Mon Dieu!

Keeping French alive in Louisiana can be accompanied by great wailing

HUMANITIES, November/December 2010, Volume 31, Number 6

“The issue of keeping the French language alive in Louisiana,” says Dana Kress, a professor at Centenary College in Shreveport, “is always accompanied with great wailing, much pulling of hair, and feverish wringing of hands.” A smiling head shot accompanies Kress’s guest editorial in this summer’s edition of Louisiana Cultural Vistas. And yet, the loss of French in his state seems to really get his chèvre: “The truth is this: For more than a century and a half, millions of Louisianians who claim French heritage have been taxed and their dollars have been diverted from their communities to support English-language education.” He’s a little touchy on the subject, certainement, but given the fact that, as he writes, the Council for the Development of French in Louisiana “has enjoyed more support from its partners in France, Belgium, and Canada than from its own state government,” you begin to see his point. Having to justify your existence continuellement can make the best of us a little, well, irascible.

In the same issue of Louisiana Cultural Vistas, Christophe Landry takes up another thorny issue. He writes of the “Cajunization” of south Louisiana and its implication for other francophones in the state, which, after all, began as part of a vast French colony way back in 1699 when explorers Iberville and Bienville claimed it for the Sun King. From 1764 to 1788, however, three thousand or so Acadians who had been expulsed from Canada by the British and who decided to settle in the territory, by that time controlled by the Spanish, acquired land in southwestern Louisiana. These “expert planters and levee engineers,” now known as Cajuns, endured and by the late 1960s came to be closely identified with Louisiana French.
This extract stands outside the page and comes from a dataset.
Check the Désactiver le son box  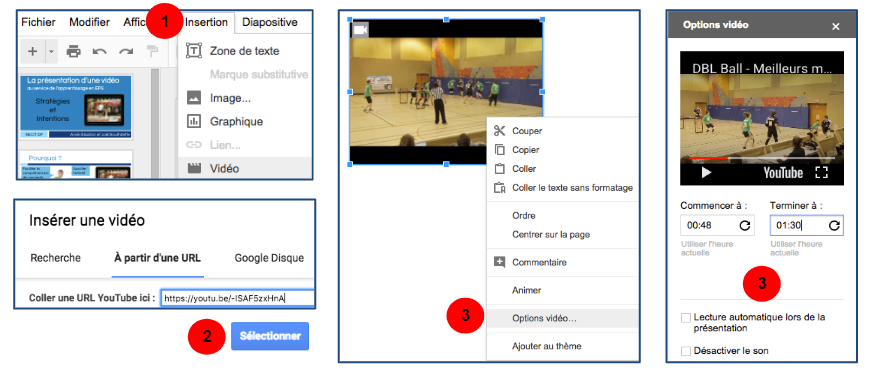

This phenomenon blurred cultural distinctions of Creoles and American Indian communities still speaking French. “Acadiana” became a geographical designation for about twenty parishes in south Louisiana, and the state legislature adopted a flag for the region.

Landry goes on to point out that “it was not until the 1980s . . . that fundamental linguistic differences and similarities between French and Creole were fully examined. . . . The two are merely lexically related, but grammatically entirely different, and thus are two distinct languages.” The descendants of the early French settlers, as well as of the Spanish and Indians, form what is today a “broader culture” in Francophone Louisiana.

With the boom in all things Cajun in the 1980s, Louisiana’s spicy cultural diversity ran the risk of becoming less piquant. The Dictionary of Louisiana French, published in 2010 by the University of Mississippi Press, with a grant from the Louisiana Endowment for the Humanities, however, aims to preserve the rich, complex ingredients of French spoken not only in Cajun communities but in Creole and American Indian communities as well.

“All combined,” concludes Landry, “Francophone Louisiana offers a culinary, cultural, and linguistic gumbo that is too tasty to pass up.”